Task statement >> Write out the entries below word for word, from the line with "has width=498, height=421." to the line with "center [362, 776].", including both of those lines.

Task input >>
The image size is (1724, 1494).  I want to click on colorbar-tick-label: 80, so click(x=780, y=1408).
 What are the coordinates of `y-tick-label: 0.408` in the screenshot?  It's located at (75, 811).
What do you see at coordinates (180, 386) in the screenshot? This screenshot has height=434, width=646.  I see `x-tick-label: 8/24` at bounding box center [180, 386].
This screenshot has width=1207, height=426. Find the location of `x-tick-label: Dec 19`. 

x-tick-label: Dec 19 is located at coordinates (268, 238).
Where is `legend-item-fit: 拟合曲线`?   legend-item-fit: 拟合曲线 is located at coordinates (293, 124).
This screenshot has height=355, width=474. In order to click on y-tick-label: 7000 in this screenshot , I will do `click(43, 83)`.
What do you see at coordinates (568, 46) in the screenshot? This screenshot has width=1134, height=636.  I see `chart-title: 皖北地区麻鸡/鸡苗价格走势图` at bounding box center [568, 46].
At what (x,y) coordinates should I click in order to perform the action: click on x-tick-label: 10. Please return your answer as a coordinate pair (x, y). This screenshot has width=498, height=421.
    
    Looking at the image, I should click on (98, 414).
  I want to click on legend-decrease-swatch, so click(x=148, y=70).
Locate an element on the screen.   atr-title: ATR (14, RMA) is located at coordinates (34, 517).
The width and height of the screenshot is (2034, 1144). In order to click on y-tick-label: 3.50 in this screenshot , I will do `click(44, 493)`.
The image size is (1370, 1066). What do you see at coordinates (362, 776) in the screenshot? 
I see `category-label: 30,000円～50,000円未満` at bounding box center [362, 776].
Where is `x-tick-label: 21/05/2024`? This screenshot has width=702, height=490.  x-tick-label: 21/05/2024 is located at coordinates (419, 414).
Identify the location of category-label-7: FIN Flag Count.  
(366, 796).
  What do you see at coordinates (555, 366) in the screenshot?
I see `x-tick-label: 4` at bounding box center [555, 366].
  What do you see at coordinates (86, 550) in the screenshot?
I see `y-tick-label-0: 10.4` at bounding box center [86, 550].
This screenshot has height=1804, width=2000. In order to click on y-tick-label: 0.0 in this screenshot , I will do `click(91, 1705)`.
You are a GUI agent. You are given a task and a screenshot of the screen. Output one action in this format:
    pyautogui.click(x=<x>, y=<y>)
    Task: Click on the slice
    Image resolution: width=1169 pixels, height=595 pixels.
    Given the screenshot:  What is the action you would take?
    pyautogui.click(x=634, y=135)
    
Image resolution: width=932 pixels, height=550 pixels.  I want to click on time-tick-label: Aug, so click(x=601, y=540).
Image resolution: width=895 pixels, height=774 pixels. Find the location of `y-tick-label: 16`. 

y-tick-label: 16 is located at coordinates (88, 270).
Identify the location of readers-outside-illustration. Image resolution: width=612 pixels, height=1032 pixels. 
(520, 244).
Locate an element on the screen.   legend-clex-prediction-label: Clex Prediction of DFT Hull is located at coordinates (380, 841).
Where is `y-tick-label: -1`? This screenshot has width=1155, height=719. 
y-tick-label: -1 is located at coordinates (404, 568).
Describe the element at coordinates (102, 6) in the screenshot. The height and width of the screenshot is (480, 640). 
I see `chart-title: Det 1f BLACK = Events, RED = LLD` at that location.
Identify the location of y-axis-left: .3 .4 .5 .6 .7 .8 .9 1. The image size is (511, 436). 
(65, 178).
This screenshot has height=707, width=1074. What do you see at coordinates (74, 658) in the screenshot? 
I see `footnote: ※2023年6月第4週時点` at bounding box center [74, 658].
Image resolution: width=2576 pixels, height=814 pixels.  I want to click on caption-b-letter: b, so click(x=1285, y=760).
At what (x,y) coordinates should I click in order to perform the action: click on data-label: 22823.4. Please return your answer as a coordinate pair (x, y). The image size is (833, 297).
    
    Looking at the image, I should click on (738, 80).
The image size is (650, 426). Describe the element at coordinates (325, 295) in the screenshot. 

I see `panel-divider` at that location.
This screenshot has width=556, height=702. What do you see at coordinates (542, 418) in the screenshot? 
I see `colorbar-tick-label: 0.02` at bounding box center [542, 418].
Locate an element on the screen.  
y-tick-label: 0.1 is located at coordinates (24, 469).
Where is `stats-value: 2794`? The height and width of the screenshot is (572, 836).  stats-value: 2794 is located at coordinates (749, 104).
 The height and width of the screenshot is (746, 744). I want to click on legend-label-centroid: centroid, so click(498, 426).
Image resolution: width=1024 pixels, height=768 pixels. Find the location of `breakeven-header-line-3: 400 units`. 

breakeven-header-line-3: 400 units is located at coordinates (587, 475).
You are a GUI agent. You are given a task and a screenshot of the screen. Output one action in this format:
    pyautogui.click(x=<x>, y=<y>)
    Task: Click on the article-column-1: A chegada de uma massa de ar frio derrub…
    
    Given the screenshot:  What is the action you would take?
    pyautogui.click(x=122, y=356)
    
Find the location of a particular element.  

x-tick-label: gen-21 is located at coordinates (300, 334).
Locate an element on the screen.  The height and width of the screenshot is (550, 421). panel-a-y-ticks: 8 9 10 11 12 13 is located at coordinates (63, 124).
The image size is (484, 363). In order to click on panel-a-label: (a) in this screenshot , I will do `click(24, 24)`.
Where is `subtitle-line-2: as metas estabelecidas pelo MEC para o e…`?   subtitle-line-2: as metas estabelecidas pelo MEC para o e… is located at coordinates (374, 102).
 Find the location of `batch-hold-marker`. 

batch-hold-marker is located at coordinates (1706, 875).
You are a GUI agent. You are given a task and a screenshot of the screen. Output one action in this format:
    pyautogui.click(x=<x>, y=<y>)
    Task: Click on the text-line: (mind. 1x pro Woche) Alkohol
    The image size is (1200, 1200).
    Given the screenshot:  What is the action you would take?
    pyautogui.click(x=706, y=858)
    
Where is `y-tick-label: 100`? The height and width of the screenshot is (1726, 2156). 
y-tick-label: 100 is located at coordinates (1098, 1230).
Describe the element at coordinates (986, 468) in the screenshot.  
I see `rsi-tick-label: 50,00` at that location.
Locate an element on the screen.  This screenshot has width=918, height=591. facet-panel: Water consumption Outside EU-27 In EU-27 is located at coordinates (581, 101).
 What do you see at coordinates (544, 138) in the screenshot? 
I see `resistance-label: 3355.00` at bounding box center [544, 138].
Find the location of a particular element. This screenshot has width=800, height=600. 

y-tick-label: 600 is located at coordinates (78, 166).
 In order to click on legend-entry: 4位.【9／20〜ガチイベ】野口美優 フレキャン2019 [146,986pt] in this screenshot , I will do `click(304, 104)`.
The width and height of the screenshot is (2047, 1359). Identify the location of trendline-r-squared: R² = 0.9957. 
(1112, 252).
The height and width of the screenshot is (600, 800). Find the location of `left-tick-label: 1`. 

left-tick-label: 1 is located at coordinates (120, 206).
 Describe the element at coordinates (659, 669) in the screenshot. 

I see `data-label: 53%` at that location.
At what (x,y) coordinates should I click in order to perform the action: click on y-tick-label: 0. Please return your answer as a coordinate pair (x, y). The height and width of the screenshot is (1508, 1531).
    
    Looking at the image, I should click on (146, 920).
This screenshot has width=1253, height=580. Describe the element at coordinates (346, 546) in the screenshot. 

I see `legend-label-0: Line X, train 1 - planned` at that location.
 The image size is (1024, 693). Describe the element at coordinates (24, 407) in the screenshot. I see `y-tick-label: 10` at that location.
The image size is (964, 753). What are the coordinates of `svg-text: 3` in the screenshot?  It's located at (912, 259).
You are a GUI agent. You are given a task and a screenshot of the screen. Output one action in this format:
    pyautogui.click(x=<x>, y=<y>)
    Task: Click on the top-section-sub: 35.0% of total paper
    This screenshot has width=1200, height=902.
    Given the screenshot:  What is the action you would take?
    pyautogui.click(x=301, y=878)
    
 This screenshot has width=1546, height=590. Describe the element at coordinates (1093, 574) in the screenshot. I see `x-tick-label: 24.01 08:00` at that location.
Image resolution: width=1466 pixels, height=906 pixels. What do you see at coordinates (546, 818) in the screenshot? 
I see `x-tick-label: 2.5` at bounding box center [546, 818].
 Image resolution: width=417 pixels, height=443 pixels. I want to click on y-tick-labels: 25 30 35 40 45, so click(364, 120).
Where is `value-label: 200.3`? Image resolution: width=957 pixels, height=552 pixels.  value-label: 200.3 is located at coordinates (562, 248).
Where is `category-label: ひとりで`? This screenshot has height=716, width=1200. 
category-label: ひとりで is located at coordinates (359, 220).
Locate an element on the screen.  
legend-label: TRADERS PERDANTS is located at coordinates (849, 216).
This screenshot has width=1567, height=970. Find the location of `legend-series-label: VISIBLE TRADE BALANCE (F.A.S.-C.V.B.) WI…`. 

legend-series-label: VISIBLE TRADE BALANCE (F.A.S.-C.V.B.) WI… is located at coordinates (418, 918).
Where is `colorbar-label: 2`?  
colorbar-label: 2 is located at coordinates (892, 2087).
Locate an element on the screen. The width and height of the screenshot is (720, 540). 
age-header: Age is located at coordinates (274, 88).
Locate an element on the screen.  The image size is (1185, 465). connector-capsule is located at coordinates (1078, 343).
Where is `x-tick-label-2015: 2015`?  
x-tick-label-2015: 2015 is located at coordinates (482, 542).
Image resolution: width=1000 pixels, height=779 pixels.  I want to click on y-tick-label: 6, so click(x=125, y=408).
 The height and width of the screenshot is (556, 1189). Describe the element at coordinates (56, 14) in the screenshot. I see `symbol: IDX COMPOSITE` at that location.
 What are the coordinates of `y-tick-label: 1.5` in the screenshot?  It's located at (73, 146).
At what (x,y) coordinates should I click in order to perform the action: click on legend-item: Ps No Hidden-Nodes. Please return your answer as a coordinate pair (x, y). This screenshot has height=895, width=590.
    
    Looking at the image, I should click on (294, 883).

Worked solution >>
At what (x,y) coordinates should I click in order to perform the action: click on x-tick-label: 10. Please return your answer as a coordinate pair (x, y). This screenshot has width=498, height=421.
    
    Looking at the image, I should click on (98, 414).
  I want to click on legend-decrease-swatch, so click(x=148, y=70).
Locate an element on the screen.   atr-title: ATR (14, RMA) is located at coordinates (34, 517).
The width and height of the screenshot is (2034, 1144). In order to click on y-tick-label: 3.50 in this screenshot , I will do `click(44, 493)`.
The image size is (1370, 1066). What do you see at coordinates (362, 776) in the screenshot? 
I see `category-label: 30,000円～50,000円未満` at bounding box center [362, 776].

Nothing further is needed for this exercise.